Task requirements. Go through the material below, tally each line containing "field", and write the tally alone.

Records for the task.
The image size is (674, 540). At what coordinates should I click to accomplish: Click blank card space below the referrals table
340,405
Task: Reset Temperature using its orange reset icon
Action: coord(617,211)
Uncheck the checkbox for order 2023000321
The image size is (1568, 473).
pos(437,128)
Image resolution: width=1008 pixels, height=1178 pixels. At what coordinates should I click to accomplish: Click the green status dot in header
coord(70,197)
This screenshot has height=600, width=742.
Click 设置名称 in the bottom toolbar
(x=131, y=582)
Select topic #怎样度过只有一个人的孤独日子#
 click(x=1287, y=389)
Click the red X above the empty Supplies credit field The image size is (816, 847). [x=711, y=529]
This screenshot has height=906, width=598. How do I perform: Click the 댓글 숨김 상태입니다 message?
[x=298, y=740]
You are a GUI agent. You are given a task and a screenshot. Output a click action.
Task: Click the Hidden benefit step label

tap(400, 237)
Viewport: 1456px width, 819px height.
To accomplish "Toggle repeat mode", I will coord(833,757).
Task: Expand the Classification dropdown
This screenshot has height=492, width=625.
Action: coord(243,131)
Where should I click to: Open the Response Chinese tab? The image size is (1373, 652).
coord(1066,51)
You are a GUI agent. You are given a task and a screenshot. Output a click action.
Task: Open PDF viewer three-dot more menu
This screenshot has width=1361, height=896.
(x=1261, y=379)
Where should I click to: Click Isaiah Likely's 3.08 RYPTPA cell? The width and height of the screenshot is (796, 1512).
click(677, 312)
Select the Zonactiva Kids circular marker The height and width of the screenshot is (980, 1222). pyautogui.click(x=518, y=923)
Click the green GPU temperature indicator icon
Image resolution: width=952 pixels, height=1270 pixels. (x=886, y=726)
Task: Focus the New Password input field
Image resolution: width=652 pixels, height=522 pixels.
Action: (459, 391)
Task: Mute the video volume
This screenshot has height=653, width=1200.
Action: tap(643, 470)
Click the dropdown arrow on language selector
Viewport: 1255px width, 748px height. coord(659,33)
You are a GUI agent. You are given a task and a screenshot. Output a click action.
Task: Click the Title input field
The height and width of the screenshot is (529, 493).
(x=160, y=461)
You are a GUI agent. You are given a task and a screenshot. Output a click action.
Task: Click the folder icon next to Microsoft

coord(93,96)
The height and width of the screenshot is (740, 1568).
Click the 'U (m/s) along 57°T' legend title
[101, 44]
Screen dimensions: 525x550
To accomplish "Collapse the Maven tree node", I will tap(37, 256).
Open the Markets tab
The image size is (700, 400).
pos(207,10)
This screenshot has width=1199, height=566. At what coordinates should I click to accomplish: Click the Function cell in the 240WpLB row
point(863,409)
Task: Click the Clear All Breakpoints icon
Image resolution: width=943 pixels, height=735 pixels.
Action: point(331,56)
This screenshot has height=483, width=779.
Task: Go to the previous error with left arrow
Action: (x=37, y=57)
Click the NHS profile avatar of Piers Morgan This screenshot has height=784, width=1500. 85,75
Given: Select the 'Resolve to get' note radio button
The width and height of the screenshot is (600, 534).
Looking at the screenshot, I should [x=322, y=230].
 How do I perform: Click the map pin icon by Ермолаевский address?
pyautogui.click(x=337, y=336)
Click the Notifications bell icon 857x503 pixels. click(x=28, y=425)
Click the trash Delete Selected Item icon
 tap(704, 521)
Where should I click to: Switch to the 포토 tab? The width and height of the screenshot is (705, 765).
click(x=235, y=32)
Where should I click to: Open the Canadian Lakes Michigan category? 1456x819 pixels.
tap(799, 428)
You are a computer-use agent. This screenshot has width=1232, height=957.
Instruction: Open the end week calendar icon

Answer section. 3